Lapack
In this exercise you are going to compare the textbook Cholesky factorization routine with Lapack implementations of the same algorithm. The Cholesky factorization is the first step when solving Ax=b where A is a symmetric and positive definite matrix.
The LU-factorization of a square matrix A is the product A = LU where L is lower triangular (zeros above the diagonal) and U is upper triangular. When A is symmetric and positive definite it is possible to write A = CCT where C is lower triangular and where T denotes transpose.
One way to write the Cholesky factorization algorithm (using Matlab notation) is shown below. The lower triangle of the original matrix A is replaced by the Cholesky factor C (it is common to replace things like this in order to save space).
n = length(A);
for k=1:n
A(k, k) = sqrt(A(k, k) - sum(A(k, 1:k-1).^2));
for i = k+1:n
A(i, k) = (A(i, k) - sum(A(i, 1:k-1) .* A(k, 1:k-1))) / A(k, k);
end
end
For more details, see (almost) any standard textbook in numerical
analysis.
The factorization is available in Matlab using the command chol
.
Implement the algorithm above (you may replace the sums by loops) and run it on matrices of order 100, 200, ..., 5000 in Fortran or C. How many floating point operations (additions and multiplications) are used (just look at the algorithm above and count them, and express the number in terms of the dimension n)? How many Gflop/s to you get (make a plot using Matlab)?

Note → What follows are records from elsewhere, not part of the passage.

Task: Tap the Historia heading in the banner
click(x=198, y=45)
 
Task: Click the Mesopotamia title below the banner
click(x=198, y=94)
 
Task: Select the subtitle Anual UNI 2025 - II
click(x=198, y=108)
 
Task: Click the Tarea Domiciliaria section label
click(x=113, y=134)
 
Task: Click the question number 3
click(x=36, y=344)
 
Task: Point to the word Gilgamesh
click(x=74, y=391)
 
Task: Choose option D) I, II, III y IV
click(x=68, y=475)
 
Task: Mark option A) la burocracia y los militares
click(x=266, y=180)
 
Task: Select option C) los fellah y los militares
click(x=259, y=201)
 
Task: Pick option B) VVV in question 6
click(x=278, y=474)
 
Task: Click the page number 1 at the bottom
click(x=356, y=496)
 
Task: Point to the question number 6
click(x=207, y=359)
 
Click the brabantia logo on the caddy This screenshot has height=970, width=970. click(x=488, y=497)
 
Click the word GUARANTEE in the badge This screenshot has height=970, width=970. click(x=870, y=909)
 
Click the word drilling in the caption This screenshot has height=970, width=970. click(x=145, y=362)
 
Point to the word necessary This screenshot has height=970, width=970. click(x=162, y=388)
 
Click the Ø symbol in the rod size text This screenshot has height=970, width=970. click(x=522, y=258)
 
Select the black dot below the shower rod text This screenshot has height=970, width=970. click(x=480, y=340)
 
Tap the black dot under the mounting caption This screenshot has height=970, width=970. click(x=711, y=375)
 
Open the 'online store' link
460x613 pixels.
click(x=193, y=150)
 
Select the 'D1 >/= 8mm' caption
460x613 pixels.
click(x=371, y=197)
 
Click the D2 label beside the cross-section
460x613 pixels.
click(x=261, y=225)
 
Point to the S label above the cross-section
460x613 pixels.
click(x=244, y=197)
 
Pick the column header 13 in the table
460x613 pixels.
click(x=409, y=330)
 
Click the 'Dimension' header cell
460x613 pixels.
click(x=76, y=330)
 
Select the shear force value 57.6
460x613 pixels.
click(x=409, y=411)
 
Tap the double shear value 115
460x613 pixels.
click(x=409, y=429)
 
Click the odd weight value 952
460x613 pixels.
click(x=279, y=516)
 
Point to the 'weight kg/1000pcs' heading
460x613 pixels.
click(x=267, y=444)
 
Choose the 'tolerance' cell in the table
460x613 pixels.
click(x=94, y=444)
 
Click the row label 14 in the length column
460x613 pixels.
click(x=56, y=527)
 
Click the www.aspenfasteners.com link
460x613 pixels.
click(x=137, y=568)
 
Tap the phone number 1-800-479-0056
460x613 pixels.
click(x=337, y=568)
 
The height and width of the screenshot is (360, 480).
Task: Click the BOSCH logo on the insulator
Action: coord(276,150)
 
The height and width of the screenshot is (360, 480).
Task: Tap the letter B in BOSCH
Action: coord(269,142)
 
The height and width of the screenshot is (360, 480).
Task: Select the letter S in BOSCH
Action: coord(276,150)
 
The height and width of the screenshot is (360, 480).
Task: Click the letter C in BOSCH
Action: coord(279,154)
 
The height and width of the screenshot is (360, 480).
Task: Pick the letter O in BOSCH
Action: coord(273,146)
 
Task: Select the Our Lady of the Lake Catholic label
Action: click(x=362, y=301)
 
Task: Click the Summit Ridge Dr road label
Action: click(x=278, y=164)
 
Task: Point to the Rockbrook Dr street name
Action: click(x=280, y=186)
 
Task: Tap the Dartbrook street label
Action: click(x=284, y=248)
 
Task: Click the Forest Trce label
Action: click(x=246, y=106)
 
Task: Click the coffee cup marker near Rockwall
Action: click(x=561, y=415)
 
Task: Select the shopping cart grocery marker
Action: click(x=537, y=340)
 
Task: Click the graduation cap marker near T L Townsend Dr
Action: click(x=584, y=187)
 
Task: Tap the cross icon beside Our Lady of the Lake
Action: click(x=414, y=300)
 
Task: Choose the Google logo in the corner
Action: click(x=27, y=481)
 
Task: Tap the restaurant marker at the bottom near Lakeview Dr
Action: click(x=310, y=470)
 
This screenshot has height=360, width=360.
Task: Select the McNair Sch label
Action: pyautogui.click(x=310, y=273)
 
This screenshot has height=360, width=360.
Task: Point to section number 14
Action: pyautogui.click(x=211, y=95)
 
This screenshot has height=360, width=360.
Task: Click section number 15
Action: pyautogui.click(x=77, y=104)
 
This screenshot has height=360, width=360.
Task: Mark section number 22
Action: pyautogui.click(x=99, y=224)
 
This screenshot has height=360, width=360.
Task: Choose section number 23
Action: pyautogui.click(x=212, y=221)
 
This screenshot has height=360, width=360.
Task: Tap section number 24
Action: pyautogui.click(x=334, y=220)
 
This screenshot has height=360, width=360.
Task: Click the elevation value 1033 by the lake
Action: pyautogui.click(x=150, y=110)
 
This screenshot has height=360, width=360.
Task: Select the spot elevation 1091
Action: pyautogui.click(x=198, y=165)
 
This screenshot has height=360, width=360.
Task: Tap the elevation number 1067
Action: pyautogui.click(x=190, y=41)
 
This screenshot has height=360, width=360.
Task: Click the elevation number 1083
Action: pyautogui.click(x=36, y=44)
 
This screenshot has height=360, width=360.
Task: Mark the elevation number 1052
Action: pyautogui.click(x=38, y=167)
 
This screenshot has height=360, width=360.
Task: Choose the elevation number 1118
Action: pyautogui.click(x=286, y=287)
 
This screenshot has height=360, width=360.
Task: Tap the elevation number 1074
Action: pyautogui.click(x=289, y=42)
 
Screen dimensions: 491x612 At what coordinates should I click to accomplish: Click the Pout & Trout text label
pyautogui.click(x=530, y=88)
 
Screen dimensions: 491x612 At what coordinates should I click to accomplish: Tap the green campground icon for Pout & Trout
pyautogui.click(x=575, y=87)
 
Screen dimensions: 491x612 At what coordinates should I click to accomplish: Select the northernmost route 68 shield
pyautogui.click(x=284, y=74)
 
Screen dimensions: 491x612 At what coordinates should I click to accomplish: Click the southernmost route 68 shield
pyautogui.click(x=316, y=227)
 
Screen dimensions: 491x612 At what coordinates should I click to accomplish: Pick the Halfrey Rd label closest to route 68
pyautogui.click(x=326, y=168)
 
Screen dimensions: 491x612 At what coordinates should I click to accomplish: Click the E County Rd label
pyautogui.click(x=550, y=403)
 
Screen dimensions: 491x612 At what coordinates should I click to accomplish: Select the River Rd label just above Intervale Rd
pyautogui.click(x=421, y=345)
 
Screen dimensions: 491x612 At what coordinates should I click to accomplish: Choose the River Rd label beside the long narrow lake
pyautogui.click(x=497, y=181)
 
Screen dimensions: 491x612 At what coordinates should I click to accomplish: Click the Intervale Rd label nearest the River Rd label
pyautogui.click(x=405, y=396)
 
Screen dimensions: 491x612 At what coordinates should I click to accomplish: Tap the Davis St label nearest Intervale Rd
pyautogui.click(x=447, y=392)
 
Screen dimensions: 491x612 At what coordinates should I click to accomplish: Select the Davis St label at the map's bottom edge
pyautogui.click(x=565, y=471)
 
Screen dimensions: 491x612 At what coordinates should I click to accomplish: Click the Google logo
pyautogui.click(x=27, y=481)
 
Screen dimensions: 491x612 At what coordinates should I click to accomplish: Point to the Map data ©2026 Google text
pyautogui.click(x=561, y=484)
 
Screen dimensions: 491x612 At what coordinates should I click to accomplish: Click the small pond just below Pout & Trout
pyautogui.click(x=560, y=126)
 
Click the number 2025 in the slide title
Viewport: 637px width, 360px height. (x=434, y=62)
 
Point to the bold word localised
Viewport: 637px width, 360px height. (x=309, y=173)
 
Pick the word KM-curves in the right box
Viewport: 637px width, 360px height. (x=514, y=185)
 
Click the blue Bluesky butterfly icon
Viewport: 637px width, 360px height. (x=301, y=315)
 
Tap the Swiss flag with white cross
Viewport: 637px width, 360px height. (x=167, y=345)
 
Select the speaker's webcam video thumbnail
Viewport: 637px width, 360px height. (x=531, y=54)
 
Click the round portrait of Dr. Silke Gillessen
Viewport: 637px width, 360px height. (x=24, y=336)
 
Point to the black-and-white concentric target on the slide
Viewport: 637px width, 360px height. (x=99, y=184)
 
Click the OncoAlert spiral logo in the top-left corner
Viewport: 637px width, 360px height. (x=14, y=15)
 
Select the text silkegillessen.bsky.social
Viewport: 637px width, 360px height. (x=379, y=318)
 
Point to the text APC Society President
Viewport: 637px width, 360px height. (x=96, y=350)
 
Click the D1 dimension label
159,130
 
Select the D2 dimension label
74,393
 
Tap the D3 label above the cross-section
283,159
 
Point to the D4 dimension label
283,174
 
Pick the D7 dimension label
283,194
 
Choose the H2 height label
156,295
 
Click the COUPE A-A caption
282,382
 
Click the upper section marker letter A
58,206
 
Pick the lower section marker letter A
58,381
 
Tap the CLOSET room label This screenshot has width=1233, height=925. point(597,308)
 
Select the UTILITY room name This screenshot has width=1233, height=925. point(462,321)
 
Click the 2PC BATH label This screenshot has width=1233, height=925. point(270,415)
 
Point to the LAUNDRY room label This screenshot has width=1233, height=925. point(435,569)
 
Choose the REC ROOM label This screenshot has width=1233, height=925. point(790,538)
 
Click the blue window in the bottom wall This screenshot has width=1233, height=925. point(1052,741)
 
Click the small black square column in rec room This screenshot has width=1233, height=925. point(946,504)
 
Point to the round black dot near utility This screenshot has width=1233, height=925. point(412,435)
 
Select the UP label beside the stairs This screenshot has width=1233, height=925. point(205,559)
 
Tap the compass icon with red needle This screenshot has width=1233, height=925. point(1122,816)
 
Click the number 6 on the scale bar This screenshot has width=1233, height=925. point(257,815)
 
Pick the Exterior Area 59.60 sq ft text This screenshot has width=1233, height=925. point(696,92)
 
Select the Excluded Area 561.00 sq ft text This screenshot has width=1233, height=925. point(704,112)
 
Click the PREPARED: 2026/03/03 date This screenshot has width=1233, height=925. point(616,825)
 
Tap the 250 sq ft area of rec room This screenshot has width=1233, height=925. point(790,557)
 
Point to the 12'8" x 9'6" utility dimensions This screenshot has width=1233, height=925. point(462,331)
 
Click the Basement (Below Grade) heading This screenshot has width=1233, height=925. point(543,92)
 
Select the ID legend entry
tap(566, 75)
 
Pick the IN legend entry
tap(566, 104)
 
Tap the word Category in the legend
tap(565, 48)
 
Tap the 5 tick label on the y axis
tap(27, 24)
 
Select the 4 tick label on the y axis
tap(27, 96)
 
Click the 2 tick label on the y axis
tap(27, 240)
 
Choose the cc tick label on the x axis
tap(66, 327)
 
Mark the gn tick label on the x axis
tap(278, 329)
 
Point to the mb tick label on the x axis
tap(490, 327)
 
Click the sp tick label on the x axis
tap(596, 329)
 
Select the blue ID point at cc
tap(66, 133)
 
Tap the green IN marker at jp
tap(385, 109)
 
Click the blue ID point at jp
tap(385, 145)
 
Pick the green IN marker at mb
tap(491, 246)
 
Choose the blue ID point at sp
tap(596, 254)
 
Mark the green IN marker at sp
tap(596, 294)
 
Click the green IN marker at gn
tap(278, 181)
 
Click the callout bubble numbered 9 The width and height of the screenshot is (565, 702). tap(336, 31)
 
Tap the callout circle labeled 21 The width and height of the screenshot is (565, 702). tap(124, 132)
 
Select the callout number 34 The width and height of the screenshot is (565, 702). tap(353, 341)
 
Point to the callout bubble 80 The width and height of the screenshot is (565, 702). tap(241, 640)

Do the same thing using the Lapack routine dpotrf
from Lapack
in the following three ways:
Fetch the necessary Lapack-routines (Fortran-versions)
from Netlib
(look under Browse). Find lapack and then click on "Browse, Download
LAPACK routines with on-line documentation browser". Download DPOTRF +
dependencies. Just fetch the necessary lapack-routines (you do not have
to fetch the
whole library.
Use
the (slow) unoptimized BLAS in this first test. So go to Netlib again
and Browse for blas. Fetch the appropriate routines or the whole double
precision library, blas.tgz, which may be easier.
To see how important it is with fast BLAS, you should test
an excellent BLAS-library OpenBLAS. Note that OpenBLAS contains the necessary Lapack-routines as well. Important: when you compare the four methods run OpenBLAS on one to four threads. When you use the student machine, compile for the Sandybridge architecture. Do not use g77 (the Fortran77 compiler).
OpenBLAS is a continuation of the work of Kazushige Goto, who created GotoBLAS2 (which does not support the latest Intel and AMD cpu:s).
/usr/lib64/liblapack.so
that comes
with Linux distribution. (It is sufficient to link with -llapack, you do not have to supply a link-path.) What do you think of the
performance? (Note that the performance depends on what Linux-version you are using.) Make some nice plots where it is easy to compare all
the tests (so do not plot one curve per page). One plot showing time
vs. n for the all the cases, and one showing Gflops vs. n for all the
cases.
A Fortran-hint. See the pdf-file "Introduction to C, Fortran 90, FORTRAN 77, tcsh and bash" under the Diary as well. This pdf-file contains a similar discussion for C.
One can use the following theorem to construct a symmetric and positive definite matrix:
Theorem: if A is symmetric and
A(k, k) > |A(k, 1)| + |A(k, 2)| + ... + |A(k, k-1)| + |A(k, k+1)| + ... + |A(k, n)|, k = 1, 2, ..., n,
then A is positive definite.
So taking A(k, k) = 1 and small off-diagonal elements will work (do not take zeros).